Instrucciones
a) Extrae del texto sobre el libro de Jon Cortina el fragmento que empieza con las palabras que contienen "Hacía tanto tiempo" y termina con "llamara mi atención.", sin alterarlo.
b) Según el texto sobre el libro de Jon Cortina, ¿quién realiza el "Itinerario de lectura" del libro?
c) Prosigue el texto sobre el libro de Jon Cortina a partir de su última oración.

Sección del documento
:::

Hacía tanto tiempo que no leía nada sobre la guerra. En mis manos cayó el libro del padre Jon Cortina “EL día más esperado”. Al realizar la primera inspección y constatar que posee más de trescientas páginas entré en dudas sobre lo interesante y novedoso del mismo. No le encontré muchas imágenes ni nada en especial que llamara mi atención.
Camino al trabajo inicié la labor de lectura. Me doy cuenta que hay mucho que divulgar sobre los años previos y posteriores al enfrentamiento armado. Indudablemente, esto no debe ser con el afán de consolidar o conquistar políticas o ideas contradictoriamente opuestas, sino con el propósito de mostrar aspectos que pasaron desapercibidos por una buena parte de la población.
En el “Itinerario de lectura” que realiza Francisco Andrés Escobar sobre el libro, encontré una substancial motivación que me introdujo en la lectura con voraz curiosidad. La frase “Este es un libro triste. Y también, un libro alegre” me sedujo. Debía saber por qué se puede alegrar o causar dolor al mismo tiempo. Esta dicotomía incomprensible consolidó el apremiante deseo de comprobar dichas palabras.
Me introduje en las primeras páginas. Un poco de historia, un tanto de testimonio. Había demasiado dolor replegado en cada hoja que leía. De esta forma sentí de nuevo ese dolor que alguna vez experimenté al leer la historia de Rufina Amaya en “Luciérnagas en el Mozote”. Recorrí con las protagonistas los lugares descritos con minucioso sufrimiento. Me lancé sobre espinas, me arrastré por las quebradas y montes, sentí el agua en mi cuello, la angustia de la persecución, las balas mortíferas silbando en mi oído, el hambre de unos hijos, el dolor de la pérdida de un esposo. Lo viví sentada frente al libro.
Lloré sin darme cuenta. Los ojos no pudieron contener tantas sensaciones recorriéndome el alma y la mente. Pero esta vez no ante el sufrimiento, sino ante el reencuentro de una madre con su hijo. Lloré porque el corazón sintió lo que la gente en Guarjila. El nudo en la garganta cuando se vieron después de doce años madre e hija, primos, tíos, abuelos. Es indescriptible, pero puedo decir que estuve ahí. Vi cómo el microbús azul de las Aldeas Infantiles llegaba frente a la iglesia del pueblo y de él bajaban aquellos niños que una vez estuvieran perdidos. Era un milagro hecho realidad.

:::

Datos proporcionados
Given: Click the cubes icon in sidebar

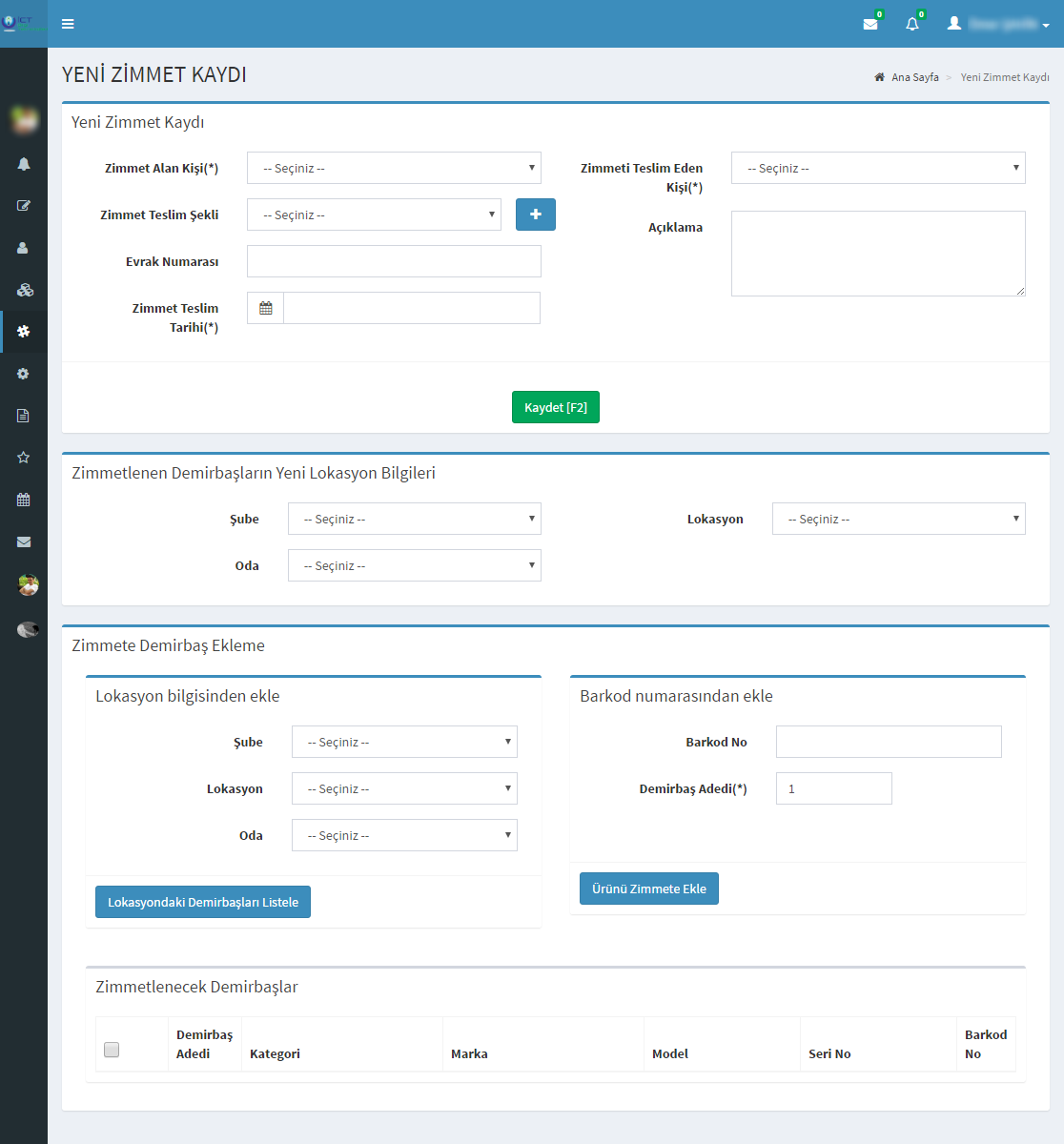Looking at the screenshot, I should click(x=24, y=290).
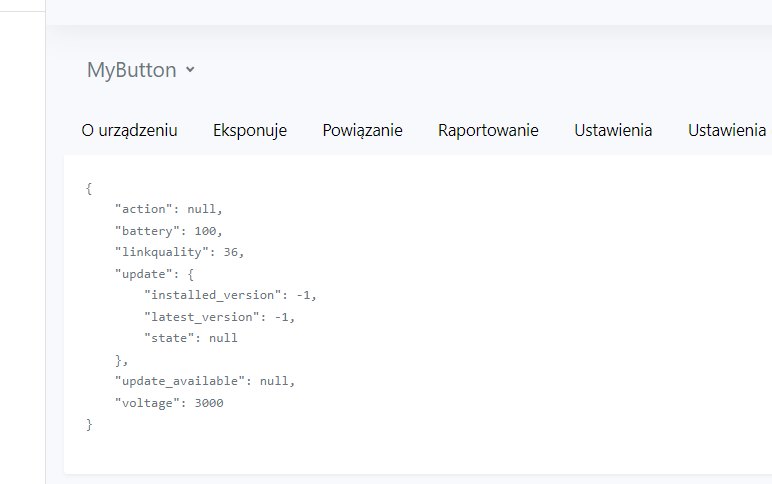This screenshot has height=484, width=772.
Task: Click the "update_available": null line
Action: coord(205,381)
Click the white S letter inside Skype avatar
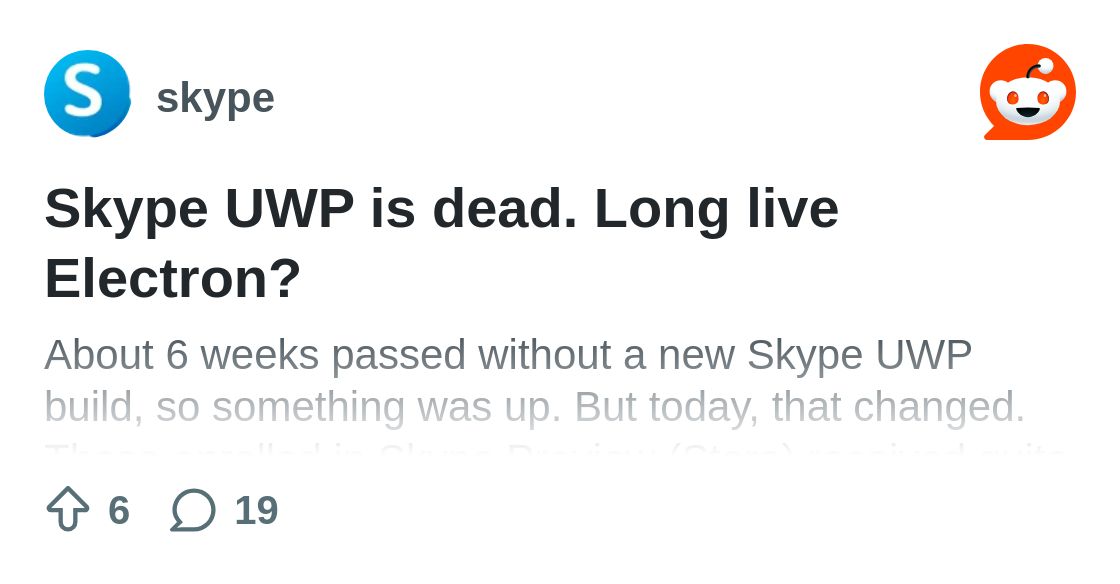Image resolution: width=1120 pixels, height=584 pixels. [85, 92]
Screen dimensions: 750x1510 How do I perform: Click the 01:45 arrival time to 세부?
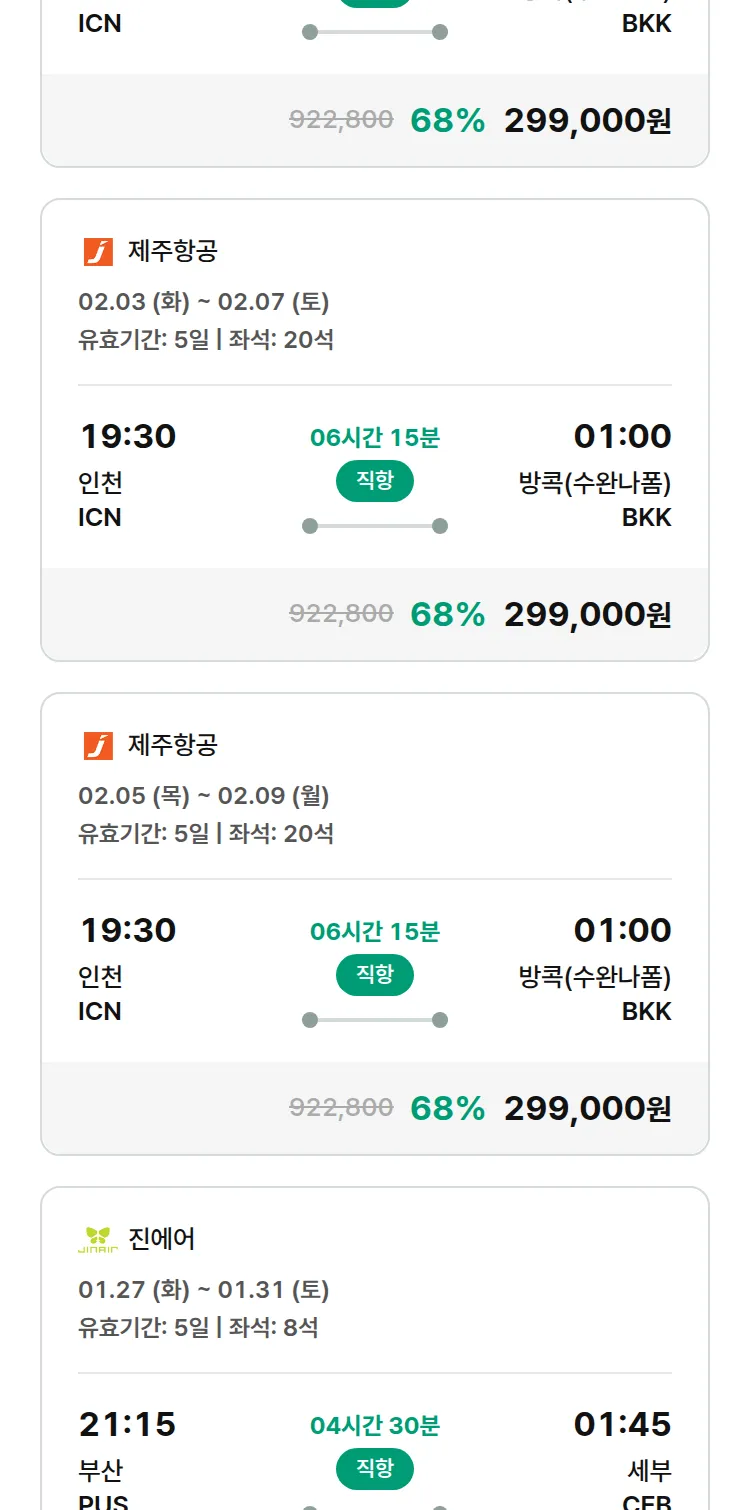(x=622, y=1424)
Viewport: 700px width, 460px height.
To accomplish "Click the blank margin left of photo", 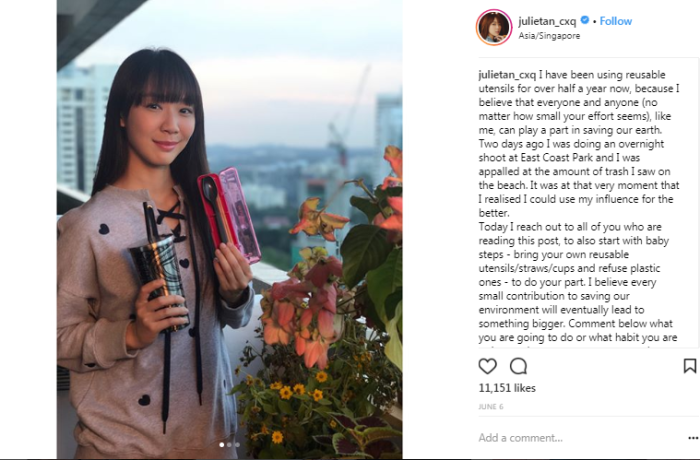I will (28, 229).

:::

Respuestas
a)
Hacía tanto tiempo que no leía nada sobre la guerra. En mis manos cayó el libro del padre Jon Cortina “EL día más esperado”. Al realizar la primera inspección y constatar que posee más de trescientas páginas entré en dudas sobre lo interesante y novedoso del mismo. No le encontré muchas imágenes ni nada en especial que llamara mi atención.

b) Francisco Andrés Escobar.

c)
Sin dejar a un lado, la loable tarea del padre Jon Cortina, quien vivió, comió y respiró el miedo manifestado por los protagonistas de estas historias. El rencuentro después de ver la vida cerca de la muerte, al igual que los seres que ofrecen sus testimonios, resucitó la fe en aquellos que la habían extraviado en alguna guinda. Su ayuda a la búsqueda de niños perdidos durante el conflicto armado generó esperanzas y aliento de vida a muchos padres que no la tenían.
Entiendo ahora, con un tercio del libro leído, que tengo el deber moral de compartir este dolor y esta alegría con la gente. No debo permitir que olviden tan fácilmente las generaciones venideras. Generar cambios sociales para que no tengamos a una Francisca y una Magdalena persiguiendo y suplicando por años una justicia que no llegó de las autoridades oficiales. Es lo razonable y lo menos que podemos hacer. Fortalecer lazos de solidaridad y amor entre los miembros de una comunidad. No debo olvidar que son mis hermanos, familia, son salvadoreños como yo. Cada uno de ellos, mis compatriotas, que llevan un dolor y una alegría de las que ahora soy parte.